Without any pictures, print the lines below from the one that has "Where should I" through the one that has "Screen dimensions: 589x325", exactly and nothing else.

- **RECORD EXCERPTS**
=======

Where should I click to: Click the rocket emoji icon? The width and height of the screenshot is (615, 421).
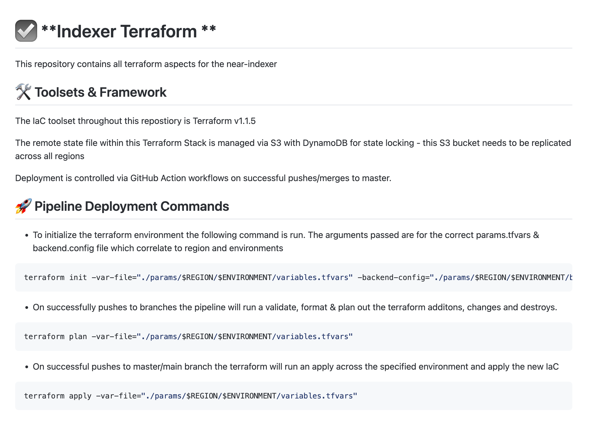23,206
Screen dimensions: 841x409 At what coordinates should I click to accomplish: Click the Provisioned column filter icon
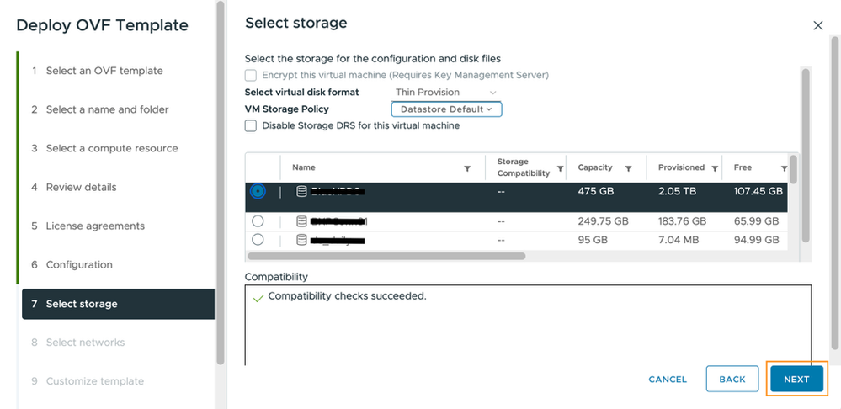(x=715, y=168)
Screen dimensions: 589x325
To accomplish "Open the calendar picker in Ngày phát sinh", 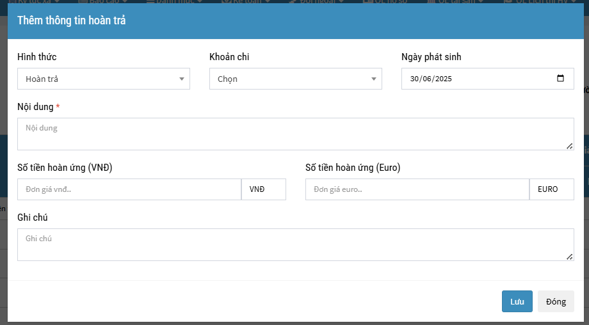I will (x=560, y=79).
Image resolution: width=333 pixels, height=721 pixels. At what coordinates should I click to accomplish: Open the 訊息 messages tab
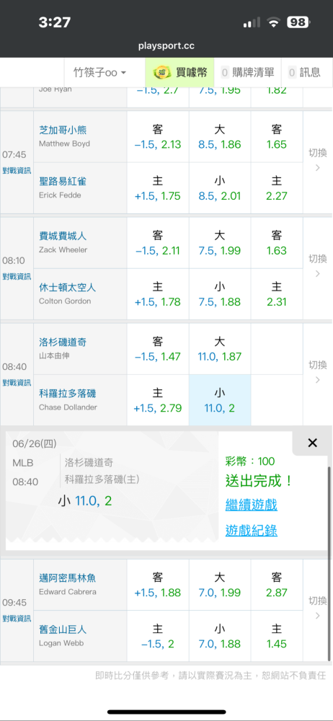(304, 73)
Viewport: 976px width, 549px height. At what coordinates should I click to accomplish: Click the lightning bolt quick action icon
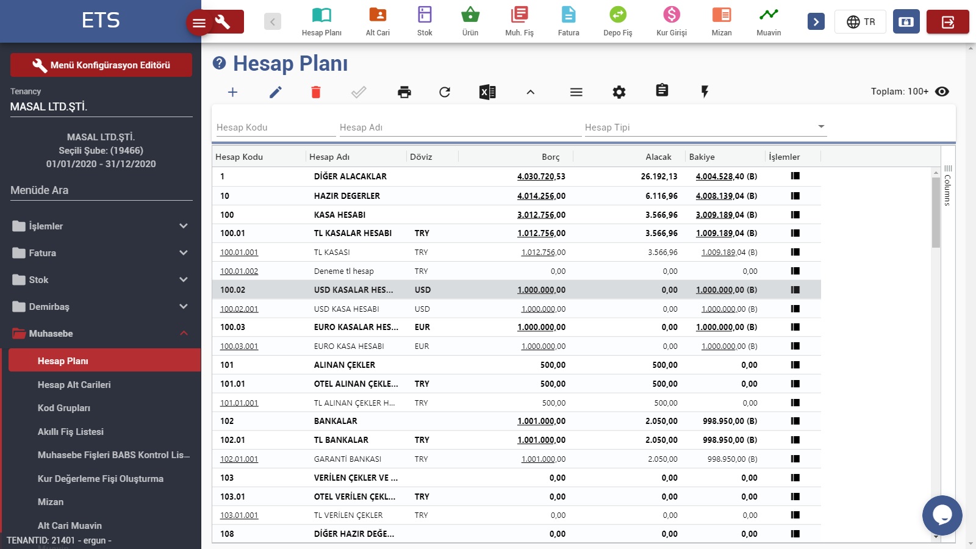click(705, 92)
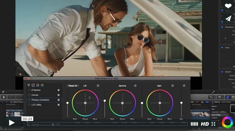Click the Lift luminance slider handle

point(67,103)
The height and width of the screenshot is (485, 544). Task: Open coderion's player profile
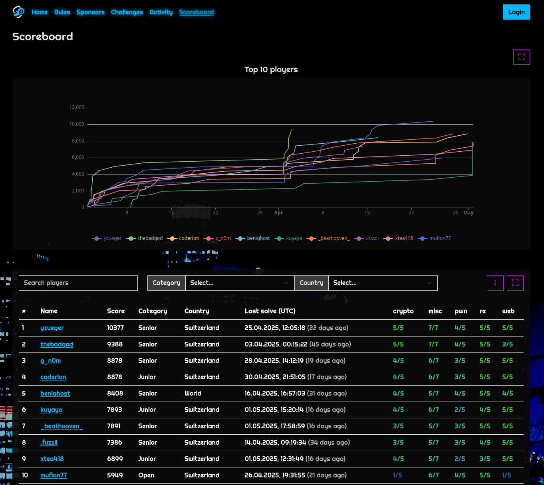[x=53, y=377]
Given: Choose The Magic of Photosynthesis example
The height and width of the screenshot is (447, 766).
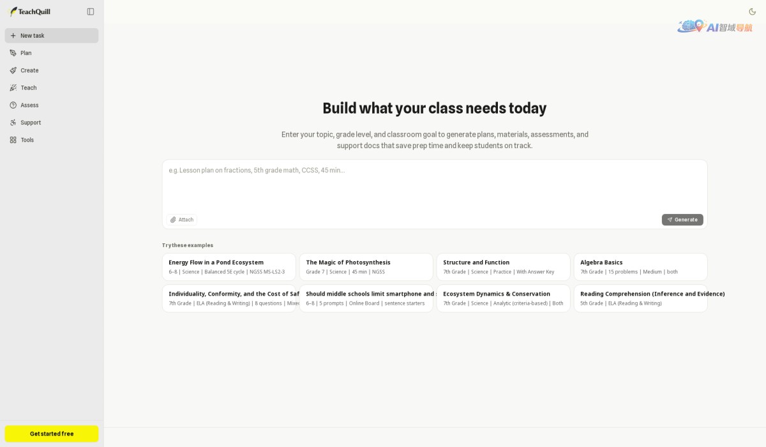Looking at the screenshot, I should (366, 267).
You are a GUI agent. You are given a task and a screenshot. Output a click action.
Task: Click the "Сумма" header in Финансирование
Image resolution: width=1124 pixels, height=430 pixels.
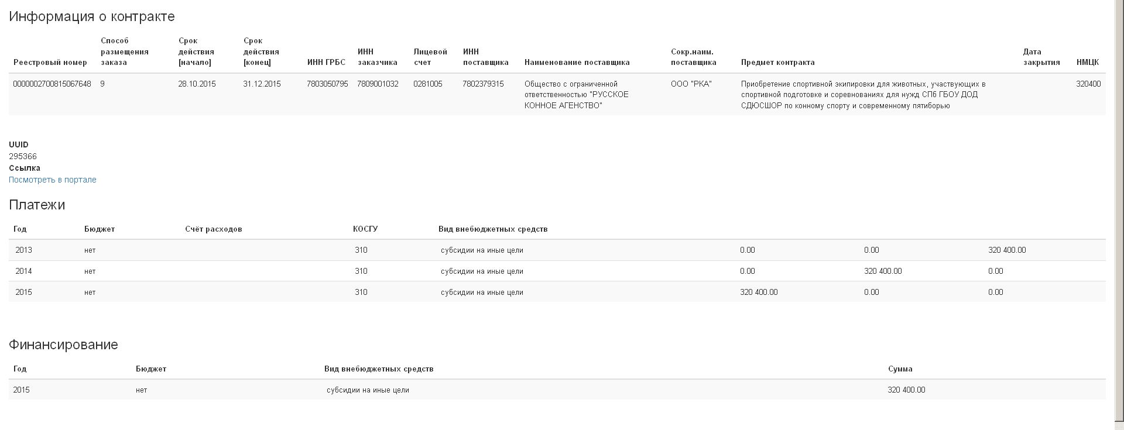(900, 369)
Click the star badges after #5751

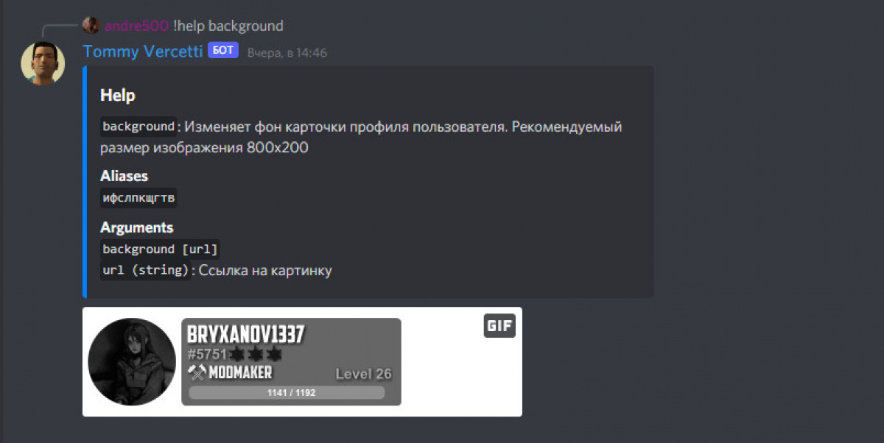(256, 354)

=======

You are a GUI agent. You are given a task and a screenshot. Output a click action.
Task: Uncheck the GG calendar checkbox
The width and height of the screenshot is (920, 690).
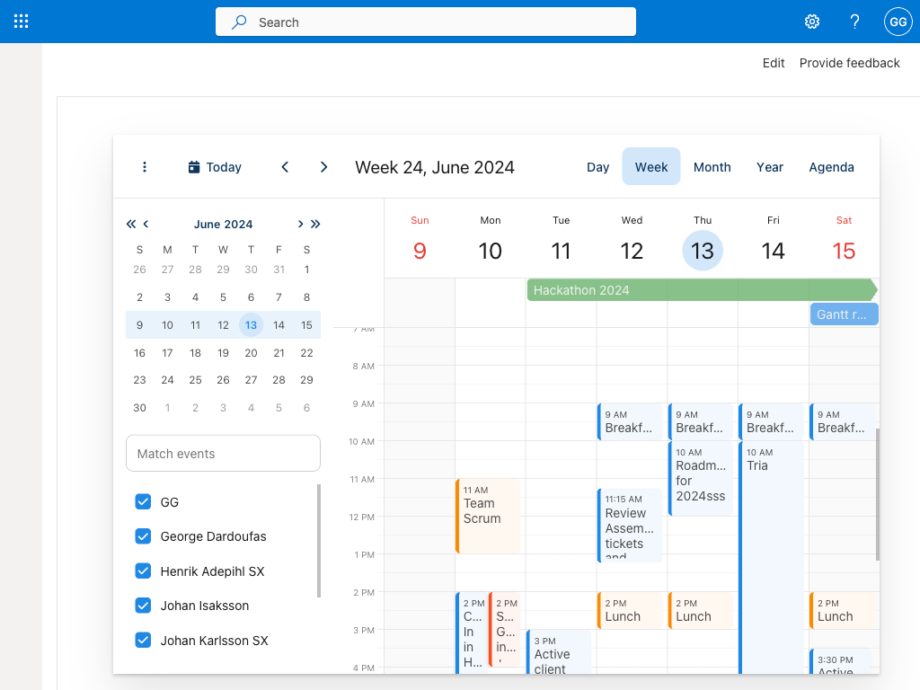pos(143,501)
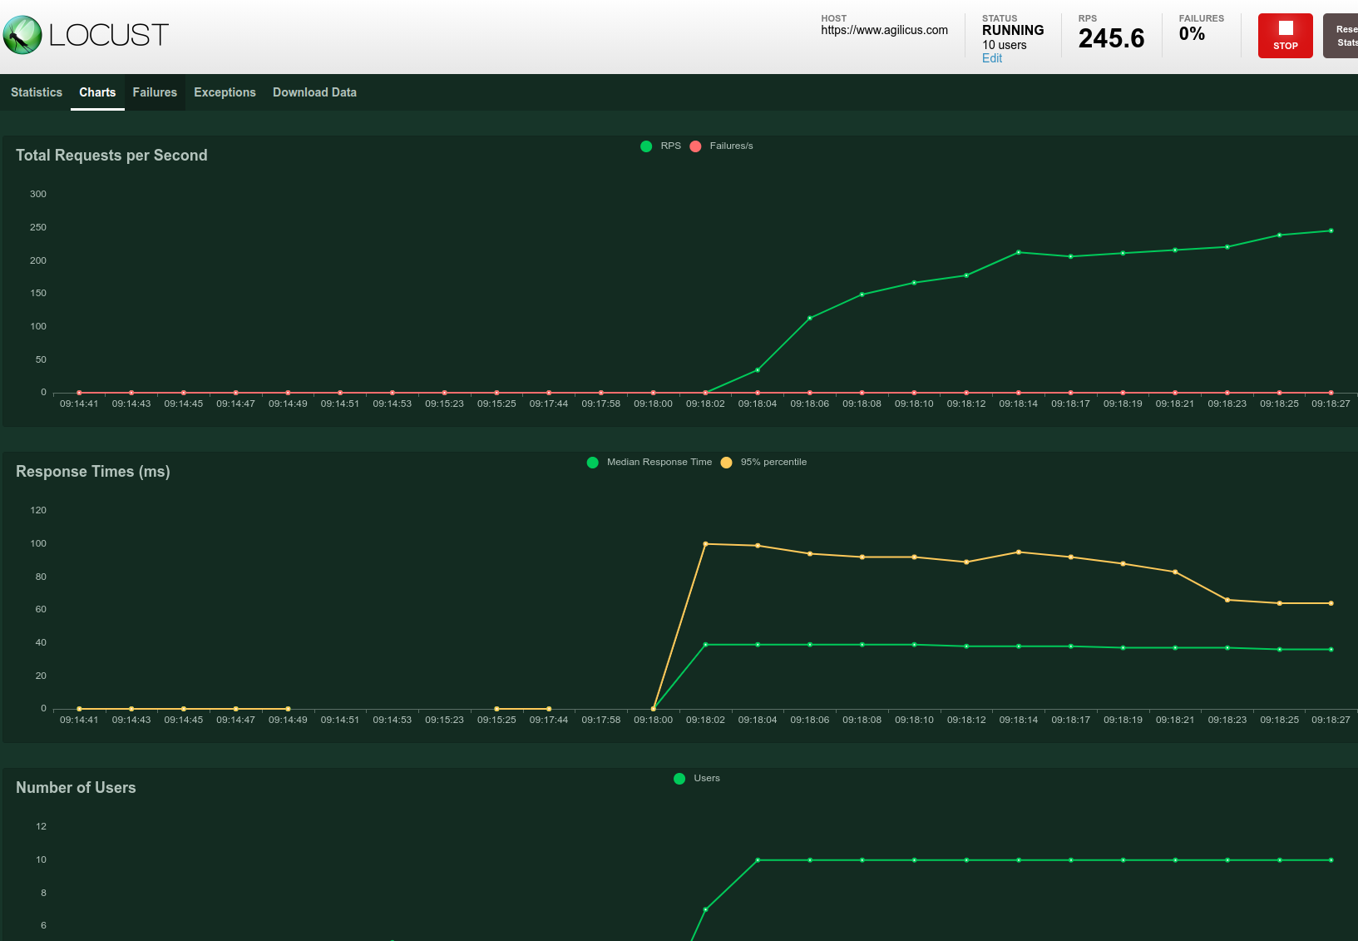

=======

- **SOLVED PROBLEM**
Where should I click to: Click the rocket emoji icon? The width and height of the screenshot is (615, 421).
23,206
Screen dimensions: 841x409 At what coordinates should I click to accomplish: Click the Provisioned column filter icon
(x=715, y=168)
Screen dimensions: 589x325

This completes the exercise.